CHITWAN — Chitwan National Park (CNP) witnessed zero poaching of endangered one-horned rhinoceros in the fiscal year 2074/75. But the death of the rhinos by natural causes has increased recently, as the park has lost a total of 26 rhinos to various causes in this period.

26 rhinos died from various reasons including natural disaster in the period, according to the CNP information officer, Nurendra Aryal.

Four rhinos were killed in flood-related incidents with two caught in a marsh caused by the flooding while two were swept away by flood waters, he informed.

Fighting, delivery complications (in case of some female rhinos) and aging are other reasons behind the deaths of a noticeable number of this endangered wildlife last fiscal year. Three female rhinos succumbed to child delivery complications in this period. They died after failing to give birth to their babies.
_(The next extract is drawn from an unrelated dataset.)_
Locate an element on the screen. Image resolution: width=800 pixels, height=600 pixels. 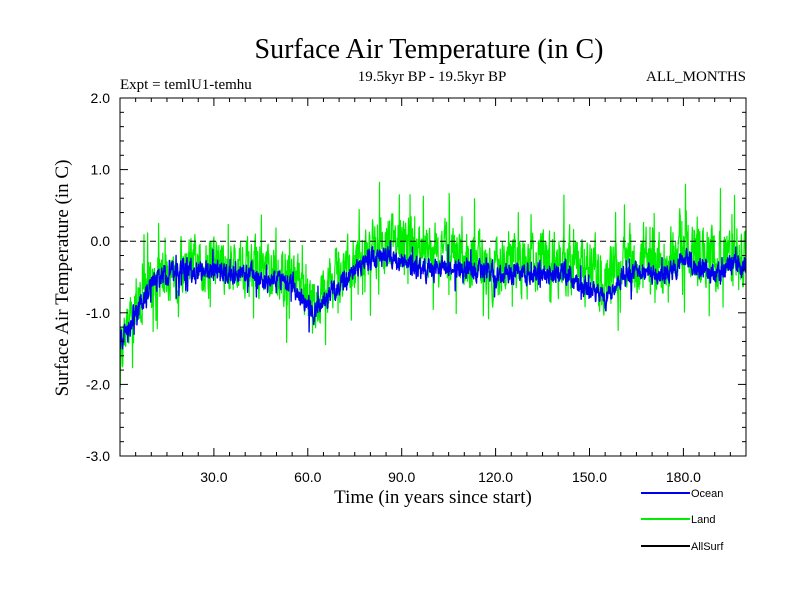
experiment-label: Expt = temlU1-temhu is located at coordinates (186, 85).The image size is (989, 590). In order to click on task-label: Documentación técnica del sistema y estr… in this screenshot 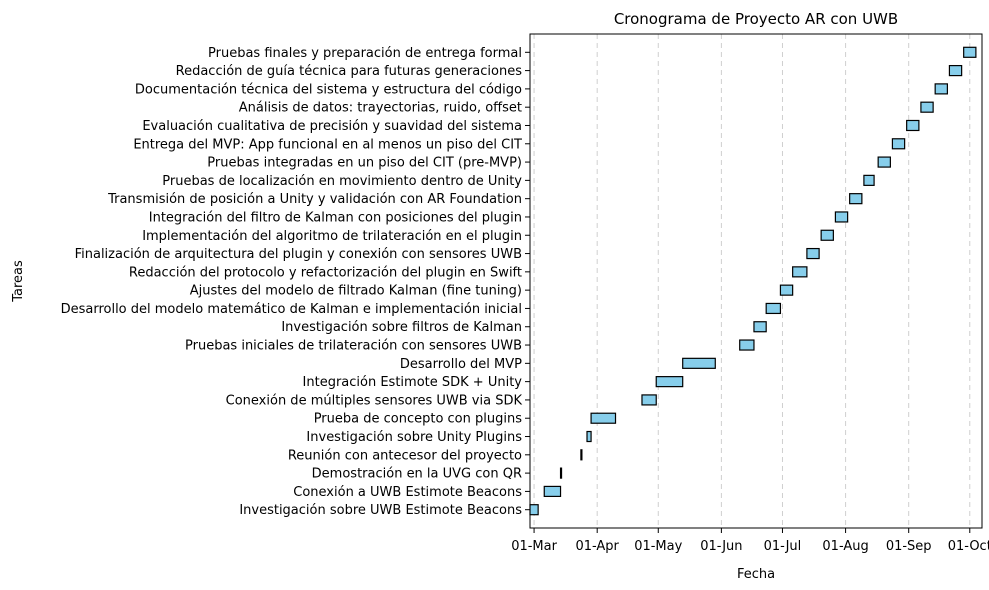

The park however has recorded no case of rhino poaching since April 8, 2017.However, the number of rhino deaths due to other reasons was slightly up in the year compared to the previous year, according to the CNP Information Officer Aryal.

This figure is followed by 25 and 15 rhino deaths in previous two fiscal years respectively.

The natural causes led to the death of 24 rhinos in the fiscal year 2073/74 and 15 in 2072/73.

The need of a study was felt to seek potential ways for minimising the death risk among rhinos with their death toll increasing every year, CNP chief conservation officer, Bed Kumar Dhakal said. A squad from the Department of National Parks and Wildlife Conservation has already begun a study to this end.

The CNP latest details mentioned about 605 rhinos here.